Of all the entries below, retype only the lines from the one with "kwiecień 2025 (935, 1975)" through the one with "10 (734, 1831)", exactly as they appear.

■ EXCERPTED DATA ■

□ □ □ □

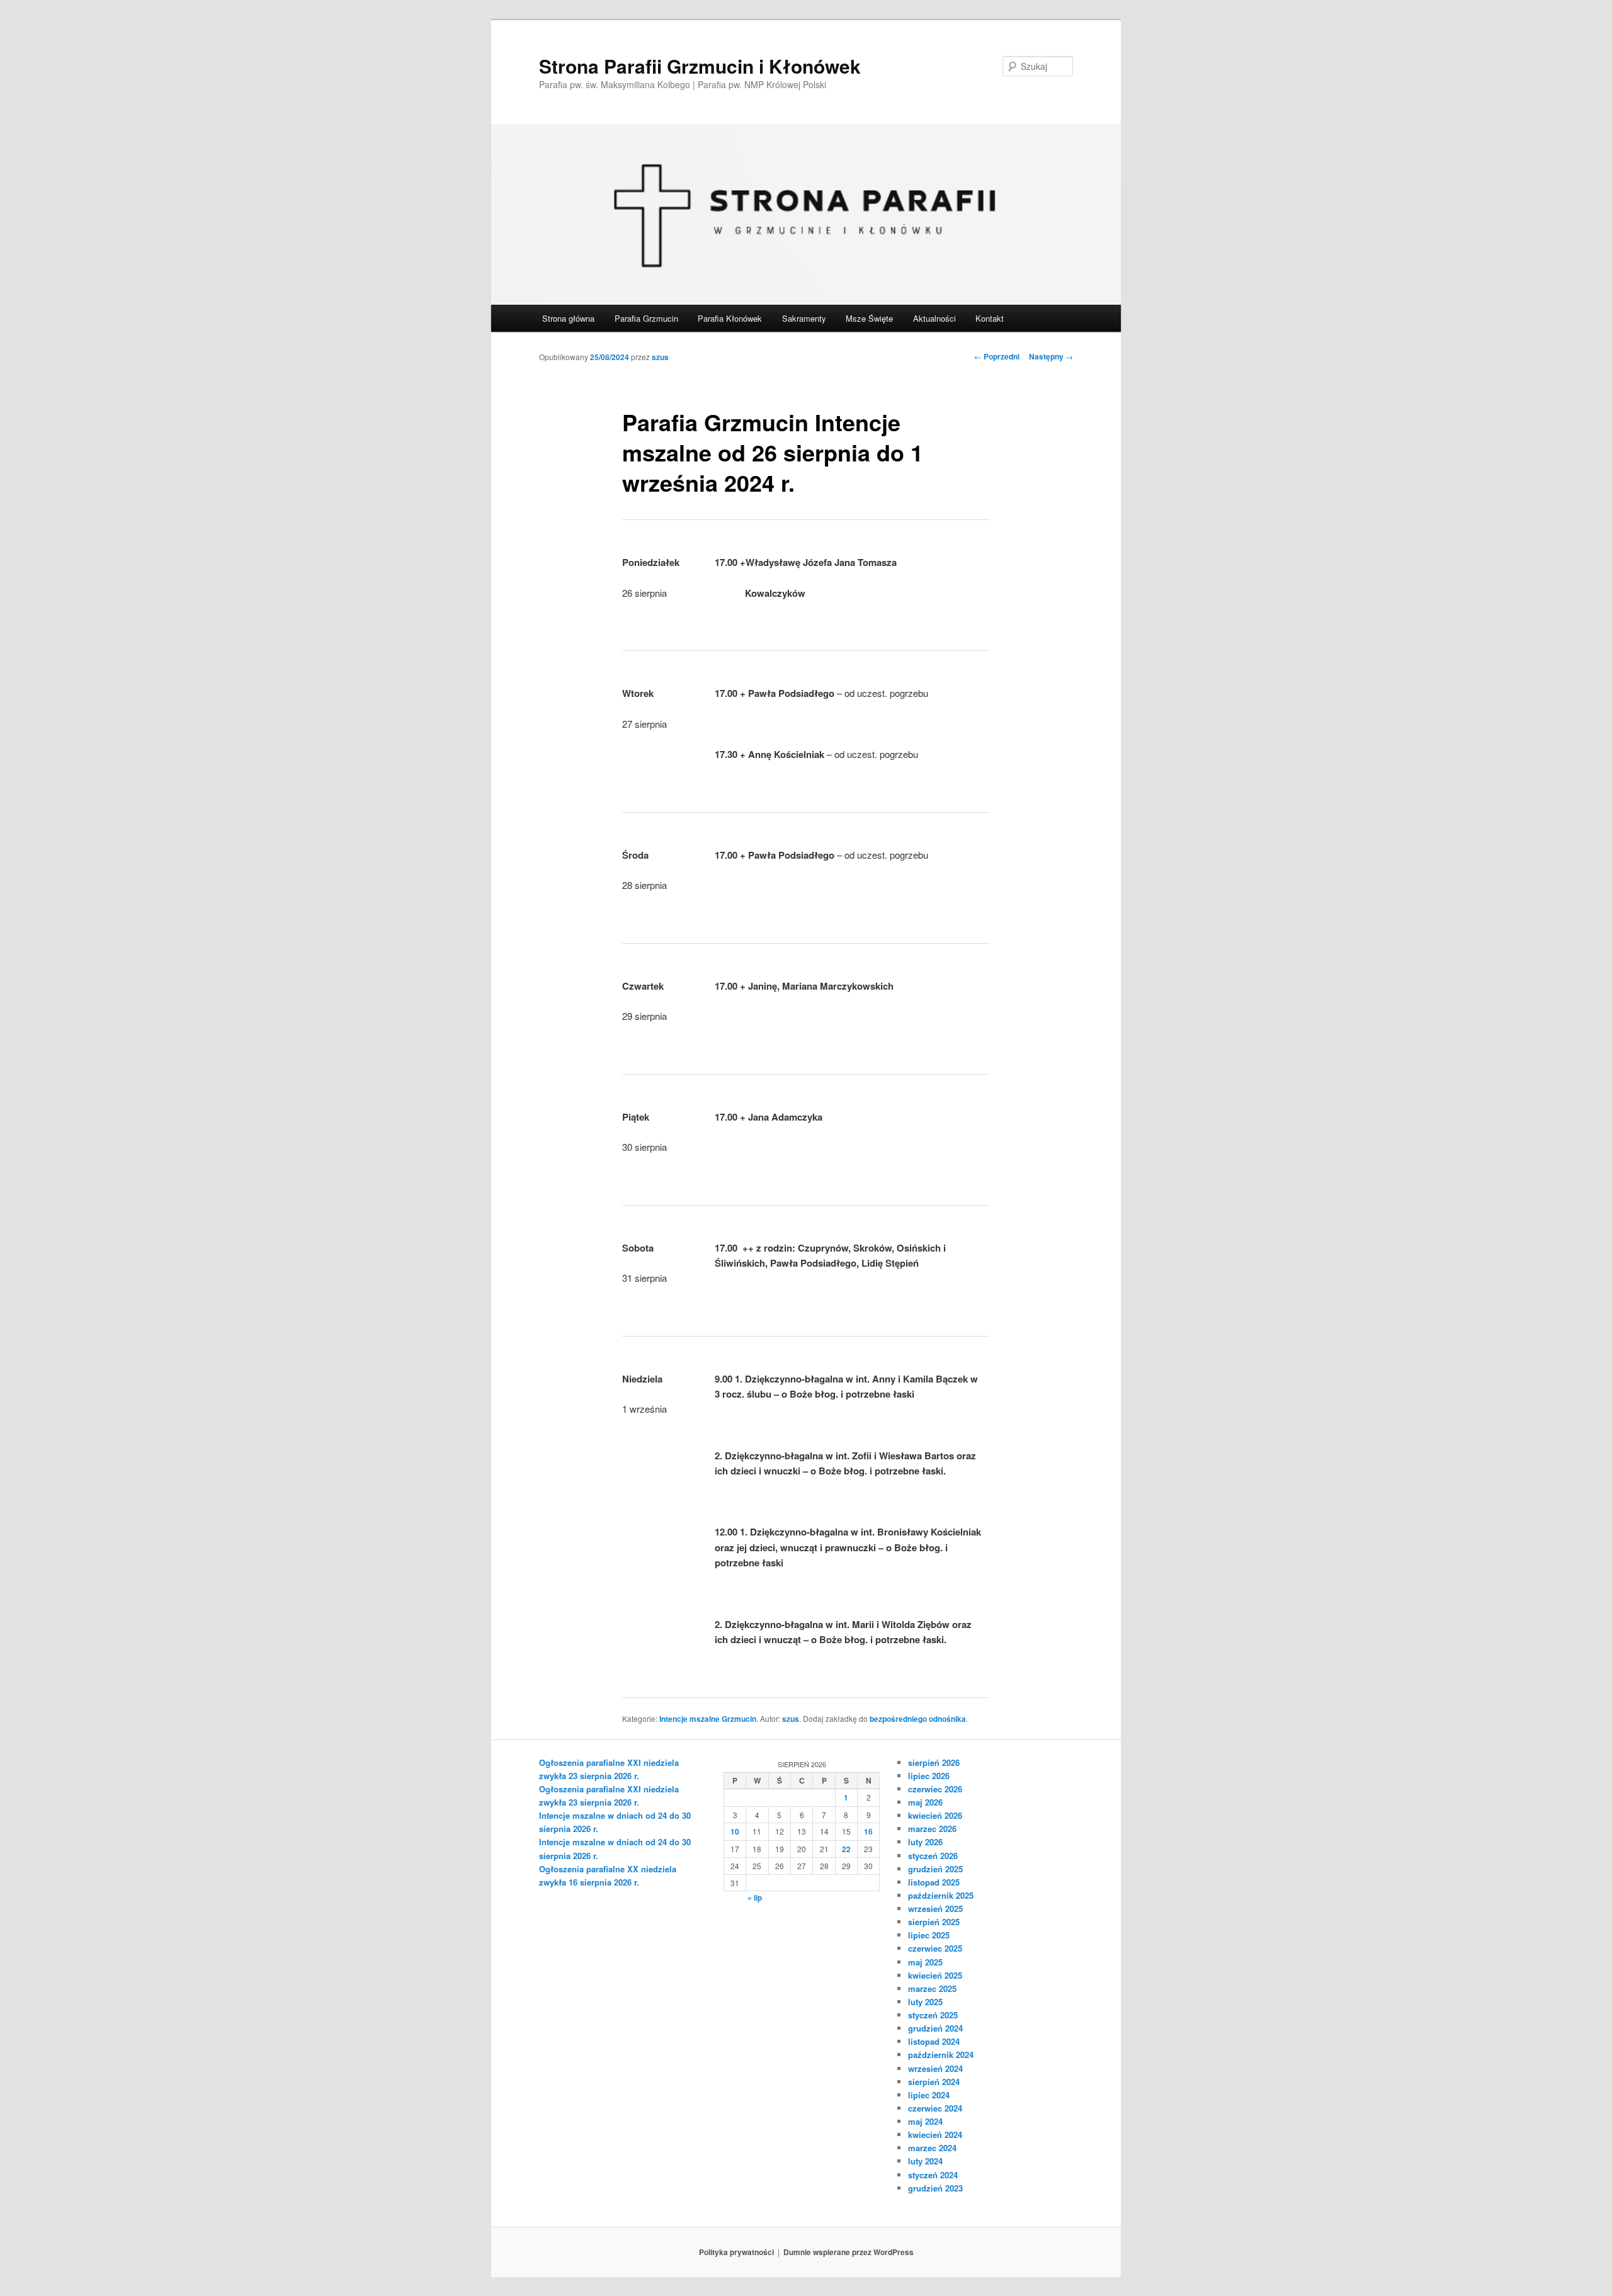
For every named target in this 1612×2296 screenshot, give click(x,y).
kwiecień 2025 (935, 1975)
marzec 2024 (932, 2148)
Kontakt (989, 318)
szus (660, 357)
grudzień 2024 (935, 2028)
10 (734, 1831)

□ □ □ □

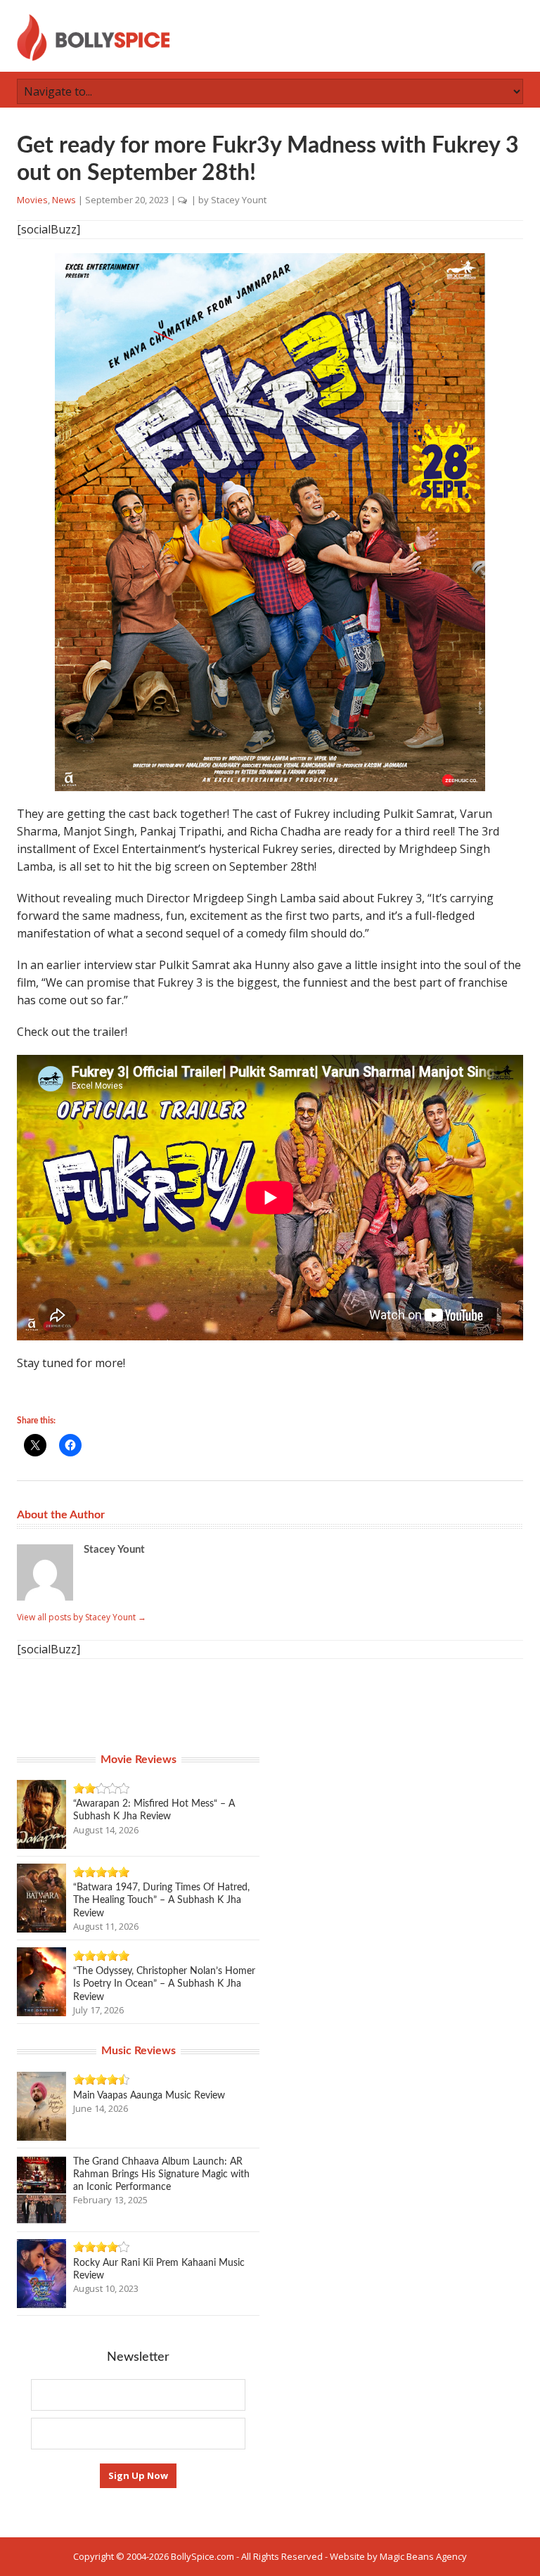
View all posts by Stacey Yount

□ □ □ □

■ YOUR SOLUTION ■
kwiecień 2025 (935, 1975)
marzec 2024 (932, 2148)
Kontakt (989, 318)
szus (660, 357)
grudzień 2024 (935, 2028)
10 (734, 1831)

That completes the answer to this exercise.